Fourteen Pounds and Counting

Three of our six grandchildren came to stay for a few days before school got into swing for the new year. Jake a first grader, Katelyn a third grader and Hannah a kindergartner. Katelyn and Jake can't wait for school to start another year they have been counting the days! Hannah is excited about starting her first year of school. When Hannah's mom took her to enroll she told everyone this was the best day of her life! It is a great feeling when your children or grandchildren are so anxious to go to school.

One of the things grandpa and I wanted to do while they were here was to take the pull tabs that we have collected over the last few months to one of the Ronald McDonald houses in Wichita. When I say we I mean our family, extended family and my work family. I work at ESSDACK , an educational service center, in Hutchinson, KS and some of the people there help collect tabs for us. I have mentioned before about the jar we have in the kitchen at work and sometimes some of my co-workers bring me a "bag of tabs." I know this is an extra step for some of them but they are awesome for taking the time and we appreciate it. Our first trip was back in December and we said at the time we wanted to bring the grandkids the next time if possible. We usually take them to Sleepy Hollow close to Wesley hospital in Wichita but next time I think we will take them to the one close to Via Christi which is where Nick stays in the hospital when in Wichita. Nick is sometimes in the hospital because of Cystic Fibrosis but Via Christi is also where Nick goes for the Cystic Fibrosis clinic. We took their picture outside on the porch with Ronald and then took the tabs inside. We took 7 pounds in December and we took another 7 pounds this time so we are 14 pounds and counting! They could see some of the families that the tabs will help and we talked about it in the car afterward. I want my grandchildren to realize one of the best things you can do in life is to help people. There are always people that need help whether it be just spending some time with someone who is lonely or taking pull tabs to Ronald's house, or donating in some other way, there are lots of ways to give back.

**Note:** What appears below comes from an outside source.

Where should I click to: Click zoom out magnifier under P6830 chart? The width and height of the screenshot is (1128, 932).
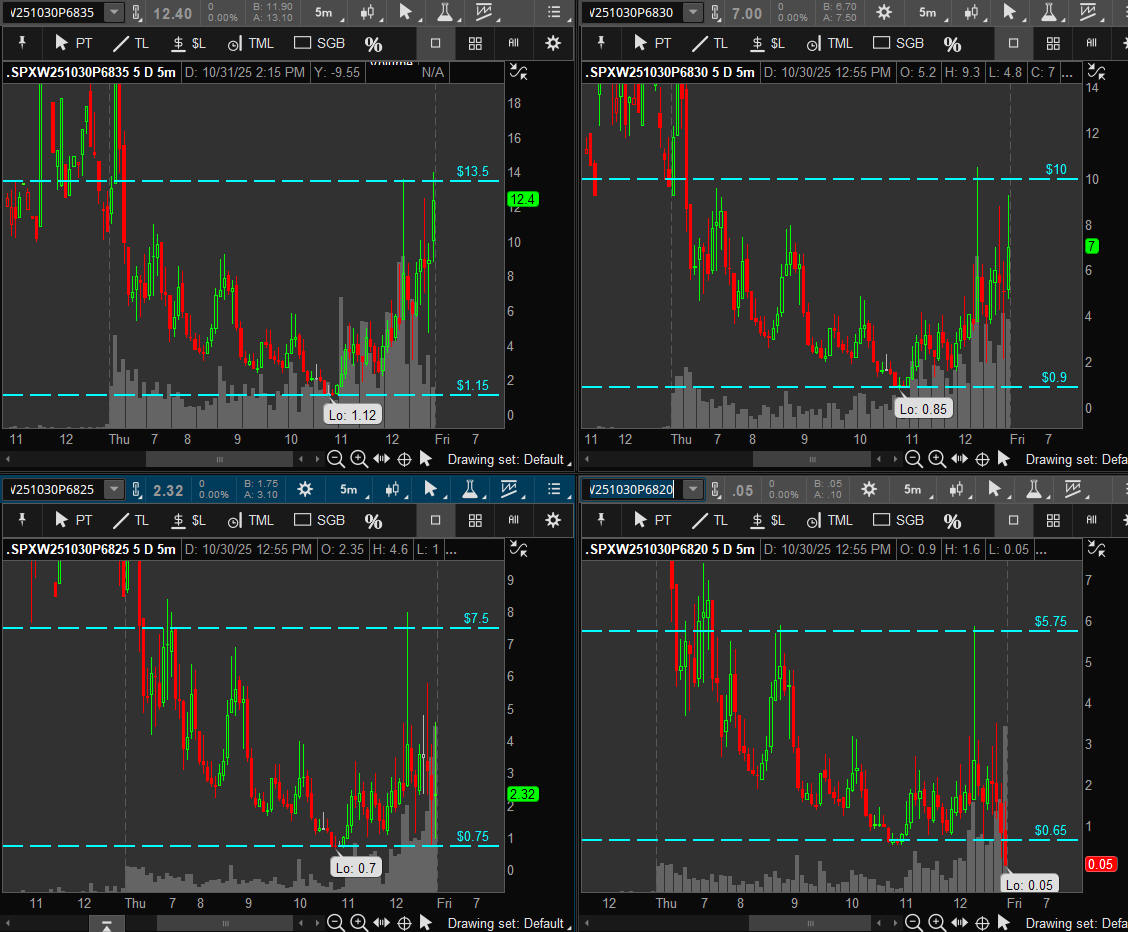(x=913, y=459)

Another way my co-workers give back is by taping segments of My Kids Turn. If you are like me you need a little help when it comes to homework or just extra fun things that help your children or grandchildren with their school work. They are taping new segments all the time. I haven't had time to look at all of them but the ones I have seen make learning fun!!

Thank You!

"Thank you to those of you who gave to Cystic Fibrosis and or Nick's medical fund!" I also want to thank anyone who sent the blog on to someone else, it helps raise awareness of Cystic Fibrosis. If you haven't been on this side of a disease you don't know how much your caring means to us. You really do touch our hearts!

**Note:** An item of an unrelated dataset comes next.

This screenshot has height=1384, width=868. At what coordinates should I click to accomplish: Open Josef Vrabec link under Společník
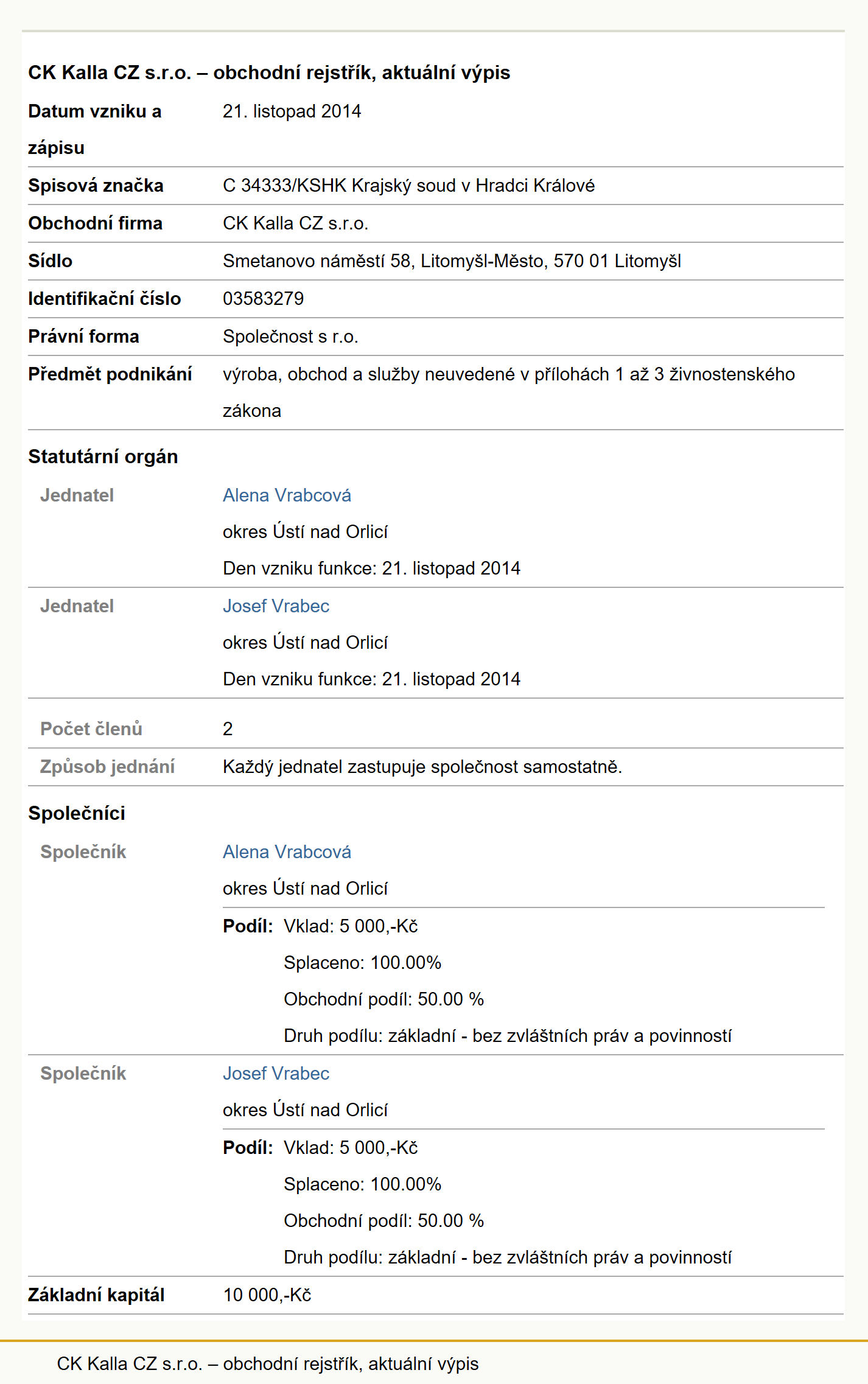point(276,1074)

We had the Great Strides Walk here in Hutchinson for Cystic Fibrosis for several years, when that dissolved we started going to the walk in Wichita. We haven't gone there in a few years but still collect what we can and send on to the CF Heart of America Chapter in Kansas City. Last week I ran into one of the mothers we met through the Cystic Fibrosis walk we had here in Hutchinson. She asked about Nick and I asked about her son with CF. Her son is 13 and going through a lot of the same things Nick went through at that age and still continues with some of them. He has a feeding tube which Nick doesn't have but was threatened with several times because of weight. If you don't know about CF you probably don't know that they have a very hard time keeping weight on because food runs right through them. Many people don't realize that it isn't just a disease of the lungs but also the digestive system. The pancreas is very much involved in the digestion so they usually get diabetes on top of everything else. We are thankful that Nick hasn't developed that yet. They take enzymes to help with digestion. Nick takes 7-8 capsules (enzymes) every time he eats meals or snacks to help with his digestion. He probably takes 15 or more medications in a day besides his breathing treatments and percussion.

There isn't a support group here in Hutchinson Kansas for people affected with Cystic Fibrosis but it would be beneficial if there were. I think the families could lean on each other and the knowledge that could be shared would be awesome. Sometimes it feels like you're going through this alone, the children, the mothers, the fathers, the siblings and yes the grandparents.